Peluang ini dilihat oleh Thay San Kongsie yang kemudian membuka toko buku impor dan majalah.
Kios mereka cukup sederhana dan berlokasi di Jakarta. Namun, toko buku Tay San Kongsie lebih baik dibandingkan toko buku asing.
Keuntungan buku lebih besar daripada penjualan rokok dan bir yang awalnya ditekuni Tay San Kongsie. Kongsi ini pun menutup usaha rokok dan bir lalu beralih fokus ke toko buku.

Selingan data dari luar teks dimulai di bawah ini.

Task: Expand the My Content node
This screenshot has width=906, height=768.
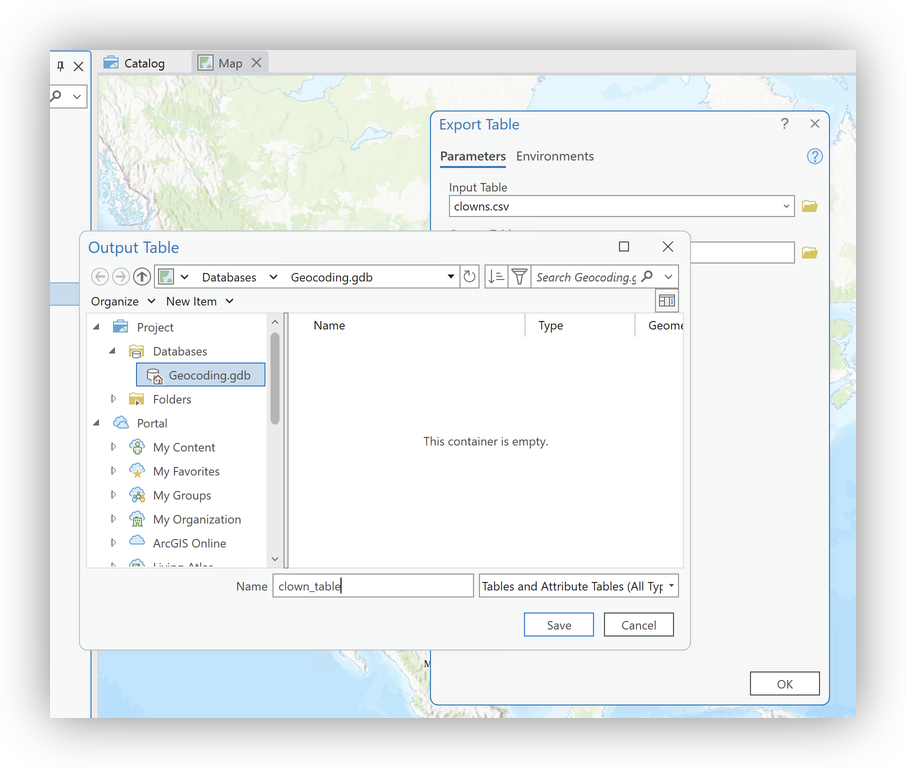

Pada 1951, Tjio Wie Tay membeli rumah sitaan Kejaksaan di Jalan Kwitang Nomor 13, Jakarta Pusat. Rumah itu ditata dan dibuat percetakan kecil pada bagian belakang.
Berkembang menjadi firma
Seiring perkembangan bisnis yang semakin besar dan kompleks di awal tahun pasca kemerdekaan, Tjio Wie Tay mendirikan perusahaan baru yang menerbitkan dan mengimpor buku, bernama Firma Gunung Agung pada 1953.
Ide ini ditolak oleh Lie Tay San sehingga ia mundur dari kongsi tersebut.

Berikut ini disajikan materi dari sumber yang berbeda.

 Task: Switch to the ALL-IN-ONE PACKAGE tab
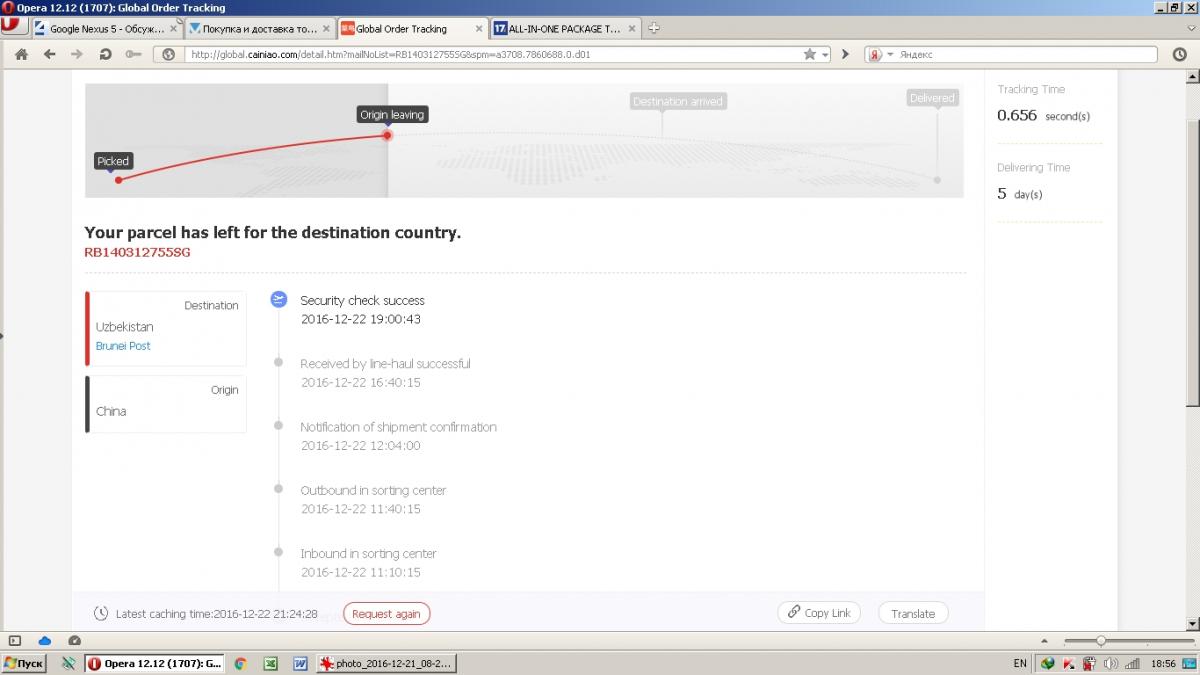tap(563, 29)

Lalu, berdirilah Firma Gunung Agung yang ditandai dengan perhelatan pameran buku di Jakarta pada 8 September 1953.
Berangkat dari modal Rp 500.000
Dengan modal Rp 500.000, Gunung Agung mampu memamerkan 10.000 buku, jumlah yang sangat fantastis pada masa itu.
Pameran tersebut menjadi momentum awal bisnis Toko Buku Gunung Agung pada 1953.
Setahun kemudian, Tjio Wie Tay kembali memprakarsasi pameran buku lebih megah bernama Pekan Buku Indonesia 1954.
Pada pameran buku ini pula Gunung Agung memulai tradisi penyusunan bibliografi (daftar buku lengkap) dalam bentuk katalog.
Bahkan, Gunung Agung membentuk tim khusus bernama Bibliografi Buku Indonesia yang dipimpin oleh Ali Amran yang juga menjadi kepala Bagian Penerbit PT Gunung Agung.